As he had once before, he caught sight of himself in the mirror; he looked down, ashamed, 
from the frightened face and-God!-the carpet crawled. Not two or three but a dozen or 
more fat, ragged maggots were laboring, blindly it seemed, to find their way across the 
carpet, which was stained by their travels. They were like no insect he'd ever seen 
before, lacking any decipherable anatomy, and all different sizes: some finger-thin, 
others the size of a baby's fist, their shapeless forms purple, but streaked with yellow. 
They left trails of slime and blood like wounded slugs. He stepped around them. They'd 
got fat on meat he'd once debated with. He didn't want to examine them too closely.

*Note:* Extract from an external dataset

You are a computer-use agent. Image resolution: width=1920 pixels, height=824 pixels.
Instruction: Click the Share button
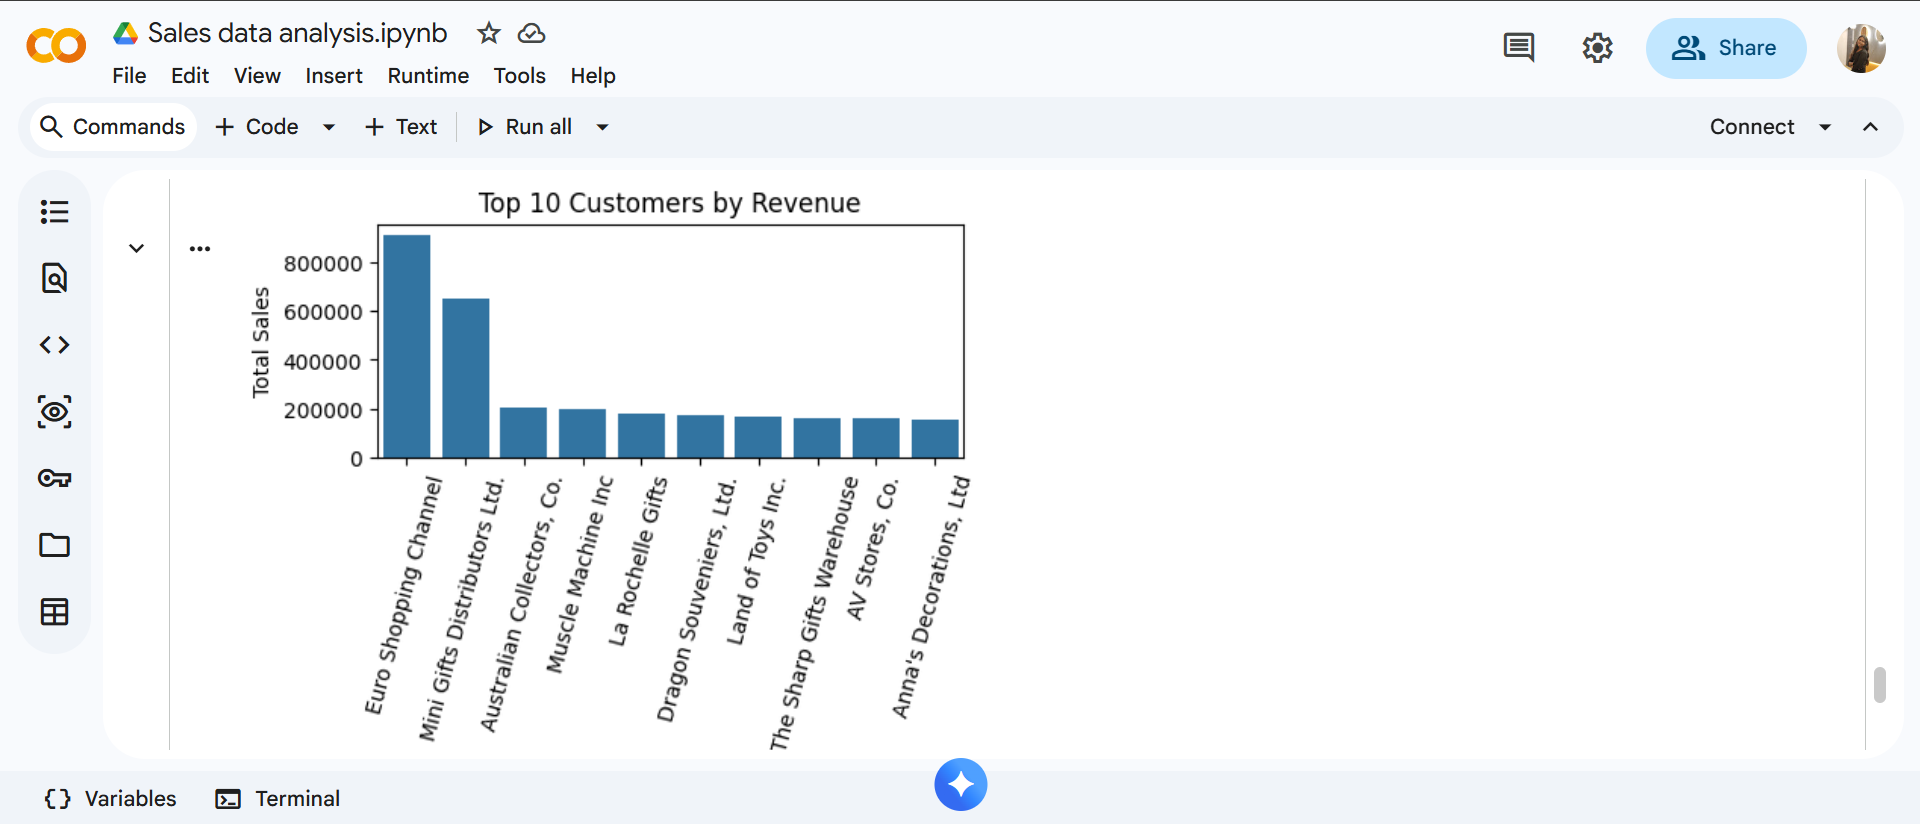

    But as he pushed open the door of the suite, and stepped, cautiously, into the 
corridor, an appalling possibility crept into his head and sat there, whispering 
obscenities. The creatures were everywhere in the suite. The more ambitious of them were 
scaling the pastel walls, gluing the slivers of their bodies to the wallpaper with seeped 
fluids, edging up like caterpillars, a peristalsis moving through their length. Their 
direction was arbitrary; some, to judge by their trails, were circling on themselves.

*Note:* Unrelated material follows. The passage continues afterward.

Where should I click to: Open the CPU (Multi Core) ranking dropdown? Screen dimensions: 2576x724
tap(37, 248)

    In the dim light of the corridor his worst suspicions merely simmered; but they began 
to boil when he edged past Whitehead's sprawled body and stepped into the slaughterhouse 
room, where the light from the highway made a sodium day. Here the creatures were in yet 
greater abundance. The whole room swarmed with them, from flea-sized fragments to slabs 
the size of a man's heart, throwing out tattered filaments like tentacles to haul 
themselves about. Worms, fleas, maggots-a whole new entymology congregated at the place 
of execution.
    Except that these weren't insects, or the larvae of insects: he could see that 
plainly now. They were pieces of the European's flesh. He was still alive. In pieces, in 
a thousand senseless pieces, but alive.